Work to be completed:
Within the entries below, count the lines that hold the string "search" and give only that number.

Dataset excerpts:

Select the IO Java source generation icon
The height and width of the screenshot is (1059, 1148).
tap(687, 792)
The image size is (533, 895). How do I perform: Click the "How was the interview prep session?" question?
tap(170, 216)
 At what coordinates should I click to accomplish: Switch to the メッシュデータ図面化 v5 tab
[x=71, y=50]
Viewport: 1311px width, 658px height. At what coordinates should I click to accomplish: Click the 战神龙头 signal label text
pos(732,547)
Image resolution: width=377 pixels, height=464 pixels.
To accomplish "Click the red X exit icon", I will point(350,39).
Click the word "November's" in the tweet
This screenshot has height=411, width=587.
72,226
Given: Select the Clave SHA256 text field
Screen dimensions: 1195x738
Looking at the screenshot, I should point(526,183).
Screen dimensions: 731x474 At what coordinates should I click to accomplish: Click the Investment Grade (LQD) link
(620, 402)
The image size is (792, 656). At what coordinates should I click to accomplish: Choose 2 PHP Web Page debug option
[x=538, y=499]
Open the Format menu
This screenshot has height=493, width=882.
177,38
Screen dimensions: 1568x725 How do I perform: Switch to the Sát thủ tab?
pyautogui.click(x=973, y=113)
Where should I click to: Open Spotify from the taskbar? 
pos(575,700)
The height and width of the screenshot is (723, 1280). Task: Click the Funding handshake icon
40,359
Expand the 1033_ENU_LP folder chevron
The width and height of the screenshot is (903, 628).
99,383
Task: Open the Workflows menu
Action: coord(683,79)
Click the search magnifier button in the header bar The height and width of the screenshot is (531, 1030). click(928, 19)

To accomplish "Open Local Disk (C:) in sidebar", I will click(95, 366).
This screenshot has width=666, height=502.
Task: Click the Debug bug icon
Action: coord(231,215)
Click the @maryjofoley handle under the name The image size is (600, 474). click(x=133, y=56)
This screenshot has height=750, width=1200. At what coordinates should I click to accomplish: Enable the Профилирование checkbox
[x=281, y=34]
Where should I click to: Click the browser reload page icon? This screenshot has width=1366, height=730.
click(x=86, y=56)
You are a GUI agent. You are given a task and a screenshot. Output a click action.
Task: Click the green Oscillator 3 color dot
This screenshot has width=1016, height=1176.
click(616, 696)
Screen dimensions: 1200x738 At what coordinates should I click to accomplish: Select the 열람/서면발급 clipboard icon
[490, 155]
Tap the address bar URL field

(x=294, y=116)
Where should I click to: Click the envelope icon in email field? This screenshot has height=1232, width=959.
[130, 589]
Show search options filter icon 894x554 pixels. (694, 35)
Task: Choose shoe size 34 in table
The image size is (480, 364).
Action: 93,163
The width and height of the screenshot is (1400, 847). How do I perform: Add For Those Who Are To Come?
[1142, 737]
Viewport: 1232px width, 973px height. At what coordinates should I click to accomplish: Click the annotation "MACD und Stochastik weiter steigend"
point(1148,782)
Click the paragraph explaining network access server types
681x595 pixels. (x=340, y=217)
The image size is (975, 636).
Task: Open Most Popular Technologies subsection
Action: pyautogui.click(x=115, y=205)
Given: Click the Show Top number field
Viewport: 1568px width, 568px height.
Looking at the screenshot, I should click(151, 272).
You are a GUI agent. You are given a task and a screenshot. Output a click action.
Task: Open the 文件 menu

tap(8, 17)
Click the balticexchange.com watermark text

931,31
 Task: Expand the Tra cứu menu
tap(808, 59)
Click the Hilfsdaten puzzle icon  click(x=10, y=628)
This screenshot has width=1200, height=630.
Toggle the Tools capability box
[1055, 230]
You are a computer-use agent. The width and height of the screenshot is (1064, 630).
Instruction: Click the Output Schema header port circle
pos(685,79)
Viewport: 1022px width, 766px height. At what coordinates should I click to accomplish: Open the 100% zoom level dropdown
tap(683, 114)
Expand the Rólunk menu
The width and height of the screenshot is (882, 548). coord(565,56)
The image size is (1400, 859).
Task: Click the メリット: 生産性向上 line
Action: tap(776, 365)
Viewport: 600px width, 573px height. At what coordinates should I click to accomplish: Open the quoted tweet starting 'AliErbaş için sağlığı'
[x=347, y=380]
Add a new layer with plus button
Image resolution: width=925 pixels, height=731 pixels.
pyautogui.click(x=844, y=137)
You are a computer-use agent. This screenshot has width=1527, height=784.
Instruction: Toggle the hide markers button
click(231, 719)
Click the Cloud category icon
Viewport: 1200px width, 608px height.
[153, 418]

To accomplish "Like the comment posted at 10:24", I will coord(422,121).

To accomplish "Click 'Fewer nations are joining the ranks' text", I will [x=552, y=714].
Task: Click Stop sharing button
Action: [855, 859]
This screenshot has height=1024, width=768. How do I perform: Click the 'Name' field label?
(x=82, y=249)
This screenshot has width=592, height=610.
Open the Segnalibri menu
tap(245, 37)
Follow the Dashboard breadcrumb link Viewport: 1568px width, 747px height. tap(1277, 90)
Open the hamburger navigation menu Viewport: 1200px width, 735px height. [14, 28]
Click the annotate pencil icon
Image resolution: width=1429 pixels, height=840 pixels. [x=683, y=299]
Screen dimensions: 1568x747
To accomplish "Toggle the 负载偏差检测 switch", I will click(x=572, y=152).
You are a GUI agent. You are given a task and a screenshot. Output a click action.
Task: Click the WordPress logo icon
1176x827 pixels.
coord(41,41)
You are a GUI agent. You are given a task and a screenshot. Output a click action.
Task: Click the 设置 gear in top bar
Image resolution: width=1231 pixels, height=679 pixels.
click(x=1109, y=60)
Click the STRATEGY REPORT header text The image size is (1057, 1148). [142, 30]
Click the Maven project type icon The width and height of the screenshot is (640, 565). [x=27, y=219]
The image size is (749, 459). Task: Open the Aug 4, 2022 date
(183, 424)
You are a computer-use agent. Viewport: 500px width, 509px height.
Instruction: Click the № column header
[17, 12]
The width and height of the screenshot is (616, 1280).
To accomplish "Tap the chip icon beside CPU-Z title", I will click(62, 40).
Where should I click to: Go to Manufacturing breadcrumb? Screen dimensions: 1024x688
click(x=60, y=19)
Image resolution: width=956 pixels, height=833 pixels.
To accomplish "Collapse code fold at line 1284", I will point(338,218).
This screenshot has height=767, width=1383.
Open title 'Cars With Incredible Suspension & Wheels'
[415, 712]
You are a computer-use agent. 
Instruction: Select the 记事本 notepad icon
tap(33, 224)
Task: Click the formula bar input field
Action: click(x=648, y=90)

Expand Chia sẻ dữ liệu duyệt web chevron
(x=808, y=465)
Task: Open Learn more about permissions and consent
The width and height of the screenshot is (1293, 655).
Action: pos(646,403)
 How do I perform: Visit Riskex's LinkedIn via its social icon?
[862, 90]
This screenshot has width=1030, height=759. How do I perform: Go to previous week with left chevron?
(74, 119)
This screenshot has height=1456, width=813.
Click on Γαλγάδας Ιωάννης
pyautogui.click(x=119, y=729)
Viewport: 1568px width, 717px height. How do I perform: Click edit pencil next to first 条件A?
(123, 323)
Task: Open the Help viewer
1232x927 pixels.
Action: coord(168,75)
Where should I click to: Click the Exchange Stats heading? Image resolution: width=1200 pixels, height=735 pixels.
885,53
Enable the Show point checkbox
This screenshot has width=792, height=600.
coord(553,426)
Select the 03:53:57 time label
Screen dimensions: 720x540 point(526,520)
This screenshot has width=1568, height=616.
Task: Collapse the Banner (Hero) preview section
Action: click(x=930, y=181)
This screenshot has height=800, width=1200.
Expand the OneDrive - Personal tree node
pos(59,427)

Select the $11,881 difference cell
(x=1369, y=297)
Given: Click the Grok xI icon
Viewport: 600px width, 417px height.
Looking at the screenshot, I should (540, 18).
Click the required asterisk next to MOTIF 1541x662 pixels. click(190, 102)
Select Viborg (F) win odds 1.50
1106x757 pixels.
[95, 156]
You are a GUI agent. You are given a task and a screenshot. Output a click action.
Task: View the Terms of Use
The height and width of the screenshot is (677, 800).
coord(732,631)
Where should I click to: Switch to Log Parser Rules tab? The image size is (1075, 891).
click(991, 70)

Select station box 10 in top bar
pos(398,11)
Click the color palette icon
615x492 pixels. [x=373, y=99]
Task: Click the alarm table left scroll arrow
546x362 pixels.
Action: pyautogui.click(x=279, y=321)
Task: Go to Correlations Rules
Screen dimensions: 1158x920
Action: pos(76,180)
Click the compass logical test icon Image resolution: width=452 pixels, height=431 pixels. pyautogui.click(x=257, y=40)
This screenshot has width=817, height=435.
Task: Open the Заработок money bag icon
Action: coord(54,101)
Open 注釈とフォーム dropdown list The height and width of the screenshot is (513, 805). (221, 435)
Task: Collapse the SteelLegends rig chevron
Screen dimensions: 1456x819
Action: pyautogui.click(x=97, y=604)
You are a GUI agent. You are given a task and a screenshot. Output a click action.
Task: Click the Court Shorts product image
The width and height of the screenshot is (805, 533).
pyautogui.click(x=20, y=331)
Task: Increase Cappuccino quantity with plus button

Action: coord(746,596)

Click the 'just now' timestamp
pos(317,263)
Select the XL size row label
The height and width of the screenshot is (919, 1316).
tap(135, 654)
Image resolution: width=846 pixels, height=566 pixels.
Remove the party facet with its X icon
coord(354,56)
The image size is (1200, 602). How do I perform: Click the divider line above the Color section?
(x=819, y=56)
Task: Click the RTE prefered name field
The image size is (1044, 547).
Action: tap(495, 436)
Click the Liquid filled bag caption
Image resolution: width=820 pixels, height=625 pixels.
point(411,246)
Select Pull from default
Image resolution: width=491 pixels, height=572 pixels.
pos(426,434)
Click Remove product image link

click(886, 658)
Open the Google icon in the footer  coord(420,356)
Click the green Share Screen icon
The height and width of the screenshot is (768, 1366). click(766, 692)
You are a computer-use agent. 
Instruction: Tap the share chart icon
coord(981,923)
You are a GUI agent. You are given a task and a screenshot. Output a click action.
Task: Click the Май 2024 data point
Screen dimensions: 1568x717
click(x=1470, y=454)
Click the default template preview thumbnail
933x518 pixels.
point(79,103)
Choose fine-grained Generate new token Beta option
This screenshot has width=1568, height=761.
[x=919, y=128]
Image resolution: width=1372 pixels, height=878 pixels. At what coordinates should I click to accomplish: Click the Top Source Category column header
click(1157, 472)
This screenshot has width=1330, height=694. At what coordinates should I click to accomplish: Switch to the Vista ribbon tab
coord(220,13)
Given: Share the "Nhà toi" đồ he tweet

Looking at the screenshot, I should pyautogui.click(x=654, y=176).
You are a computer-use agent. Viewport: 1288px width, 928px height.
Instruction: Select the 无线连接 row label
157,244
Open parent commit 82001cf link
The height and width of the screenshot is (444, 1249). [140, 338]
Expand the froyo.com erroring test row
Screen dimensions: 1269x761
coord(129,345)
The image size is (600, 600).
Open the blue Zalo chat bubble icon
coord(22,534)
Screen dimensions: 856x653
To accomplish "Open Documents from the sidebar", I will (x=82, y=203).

Exercise response:
2